▶ Assigned task
Output the entries exactly.

▼

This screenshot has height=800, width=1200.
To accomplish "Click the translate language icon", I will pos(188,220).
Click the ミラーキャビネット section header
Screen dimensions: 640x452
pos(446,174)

▲

▶ Output
This screenshot has height=800, width=1200.
To accomplish "Click the translate language icon", I will pos(188,220).
Click the ミラーキャビネット section header
Screen dimensions: 640x452
pos(446,174)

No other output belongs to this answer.